▶ _Task instructions_:
Only an exact repetition of the entries counts as an answer.
Study material below:
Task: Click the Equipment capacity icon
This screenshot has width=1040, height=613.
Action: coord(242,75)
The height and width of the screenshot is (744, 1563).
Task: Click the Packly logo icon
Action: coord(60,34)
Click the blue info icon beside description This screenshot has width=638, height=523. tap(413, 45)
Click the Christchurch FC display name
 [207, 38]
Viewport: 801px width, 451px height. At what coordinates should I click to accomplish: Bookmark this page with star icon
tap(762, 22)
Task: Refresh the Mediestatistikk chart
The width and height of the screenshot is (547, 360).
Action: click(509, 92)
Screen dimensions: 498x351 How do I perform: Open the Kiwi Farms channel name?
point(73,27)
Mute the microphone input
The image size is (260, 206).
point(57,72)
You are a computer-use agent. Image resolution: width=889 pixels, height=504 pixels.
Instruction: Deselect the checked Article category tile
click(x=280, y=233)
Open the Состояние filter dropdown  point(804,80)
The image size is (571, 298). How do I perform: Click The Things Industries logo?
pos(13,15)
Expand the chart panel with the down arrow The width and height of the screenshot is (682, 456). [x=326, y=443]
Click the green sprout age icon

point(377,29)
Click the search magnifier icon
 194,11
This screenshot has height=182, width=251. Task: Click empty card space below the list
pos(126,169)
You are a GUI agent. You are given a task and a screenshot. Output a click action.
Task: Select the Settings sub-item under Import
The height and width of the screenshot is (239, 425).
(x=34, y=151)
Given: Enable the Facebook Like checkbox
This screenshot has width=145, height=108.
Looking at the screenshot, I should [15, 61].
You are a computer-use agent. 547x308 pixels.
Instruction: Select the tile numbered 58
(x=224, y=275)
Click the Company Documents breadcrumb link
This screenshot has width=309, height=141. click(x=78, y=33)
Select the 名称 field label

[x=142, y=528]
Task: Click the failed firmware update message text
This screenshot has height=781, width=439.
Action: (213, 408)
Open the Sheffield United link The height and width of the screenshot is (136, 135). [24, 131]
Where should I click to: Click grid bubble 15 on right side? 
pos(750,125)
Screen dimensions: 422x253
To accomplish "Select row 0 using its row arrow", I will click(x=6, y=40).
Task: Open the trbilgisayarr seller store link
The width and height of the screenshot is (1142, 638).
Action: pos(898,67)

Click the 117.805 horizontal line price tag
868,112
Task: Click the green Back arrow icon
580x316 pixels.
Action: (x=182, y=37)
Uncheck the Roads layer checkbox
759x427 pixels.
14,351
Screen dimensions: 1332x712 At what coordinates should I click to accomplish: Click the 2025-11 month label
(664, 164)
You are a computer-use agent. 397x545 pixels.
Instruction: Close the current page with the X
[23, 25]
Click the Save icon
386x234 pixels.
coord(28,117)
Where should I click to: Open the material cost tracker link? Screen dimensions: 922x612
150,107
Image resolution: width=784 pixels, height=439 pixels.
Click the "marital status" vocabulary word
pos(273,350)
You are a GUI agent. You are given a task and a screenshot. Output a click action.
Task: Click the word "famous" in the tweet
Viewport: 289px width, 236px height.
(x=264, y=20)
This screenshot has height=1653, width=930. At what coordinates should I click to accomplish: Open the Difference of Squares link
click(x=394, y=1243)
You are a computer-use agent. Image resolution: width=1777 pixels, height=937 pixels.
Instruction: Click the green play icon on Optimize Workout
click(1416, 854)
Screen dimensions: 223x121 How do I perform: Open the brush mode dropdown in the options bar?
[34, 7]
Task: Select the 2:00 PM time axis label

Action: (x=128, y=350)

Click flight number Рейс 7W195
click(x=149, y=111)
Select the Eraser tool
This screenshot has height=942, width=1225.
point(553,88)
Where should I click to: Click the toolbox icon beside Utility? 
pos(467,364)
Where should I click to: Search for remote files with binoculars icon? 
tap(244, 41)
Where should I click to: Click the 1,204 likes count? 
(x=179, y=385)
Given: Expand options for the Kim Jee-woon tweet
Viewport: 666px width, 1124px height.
End of Study material.
▶ _Task response_:
Task: Click the Equipment capacity icon
This screenshot has width=1040, height=613.
Action: coord(242,75)
The height and width of the screenshot is (744, 1563).
Task: Click the Packly logo icon
Action: coord(60,34)
Click the blue info icon beside description This screenshot has width=638, height=523. tap(413, 45)
Click the Christchurch FC display name
 [207, 38]
Viewport: 801px width, 451px height. At what coordinates should I click to accomplish: Bookmark this page with star icon
tap(762, 22)
Task: Refresh the Mediestatistikk chart
The width and height of the screenshot is (547, 360).
Action: click(509, 92)
Screen dimensions: 498x351 How do I perform: Open the Kiwi Farms channel name?
point(73,27)
Mute the microphone input
The image size is (260, 206).
point(57,72)
You are a computer-use agent. Image resolution: width=889 pixels, height=504 pixels.
Instruction: Deselect the checked Article category tile
click(x=280, y=233)
Open the Состояние filter dropdown  point(804,80)
The image size is (571, 298). How do I perform: Click The Things Industries logo?
pos(13,15)
Expand the chart panel with the down arrow The width and height of the screenshot is (682, 456). [x=326, y=443]
Click the green sprout age icon

point(377,29)
Click the search magnifier icon
 194,11
This screenshot has height=182, width=251. Task: Click empty card space below the list
pos(126,169)
You are a GUI agent. You are given a task and a screenshot. Output a click action.
Task: Select the Settings sub-item under Import
The height and width of the screenshot is (239, 425).
(x=34, y=151)
Given: Enable the Facebook Like checkbox
This screenshot has width=145, height=108.
Looking at the screenshot, I should [15, 61].
You are a computer-use agent. 547x308 pixels.
Instruction: Select the tile numbered 58
(x=224, y=275)
Click the Company Documents breadcrumb link
This screenshot has width=309, height=141. click(x=78, y=33)
Select the 名称 field label

[x=142, y=528]
Task: Click the failed firmware update message text
This screenshot has height=781, width=439.
Action: (213, 408)
Open the Sheffield United link The height and width of the screenshot is (136, 135). [24, 131]
Where should I click to: Click grid bubble 15 on right side? 
pos(750,125)
Screen dimensions: 422x253
To accomplish "Select row 0 using its row arrow", I will click(x=6, y=40).
Task: Open the trbilgisayarr seller store link
The width and height of the screenshot is (1142, 638).
Action: pos(898,67)

Click the 117.805 horizontal line price tag
868,112
Task: Click the green Back arrow icon
580x316 pixels.
Action: (x=182, y=37)
Uncheck the Roads layer checkbox
759x427 pixels.
14,351
Screen dimensions: 1332x712 At what coordinates should I click to accomplish: Click the 2025-11 month label
(664, 164)
You are a computer-use agent. 397x545 pixels.
Instruction: Close the current page with the X
[23, 25]
Click the Save icon
386x234 pixels.
coord(28,117)
Where should I click to: Open the material cost tracker link? Screen dimensions: 922x612
150,107
Image resolution: width=784 pixels, height=439 pixels.
Click the "marital status" vocabulary word
pos(273,350)
You are a GUI agent. You are given a task and a screenshot. Output a click action.
Task: Click the word "famous" in the tweet
Viewport: 289px width, 236px height.
(x=264, y=20)
This screenshot has height=1653, width=930. At what coordinates should I click to accomplish: Open the Difference of Squares link
click(x=394, y=1243)
You are a computer-use agent. Image resolution: width=1777 pixels, height=937 pixels.
Instruction: Click the green play icon on Optimize Workout
click(1416, 854)
Screen dimensions: 223x121 How do I perform: Open the brush mode dropdown in the options bar?
[34, 7]
Task: Select the 2:00 PM time axis label

Action: (x=128, y=350)

Click flight number Рейс 7W195
click(x=149, y=111)
Select the Eraser tool
This screenshot has height=942, width=1225.
point(553,88)
Where should I click to: Click the toolbox icon beside Utility? 
pos(467,364)
Where should I click to: Search for remote files with binoculars icon? 
tap(244, 41)
Where should I click to: Click the 1,204 likes count? 
(x=179, y=385)
Given: Expand options for the Kim Jee-woon tweet
Viewport: 666px width, 1124px height.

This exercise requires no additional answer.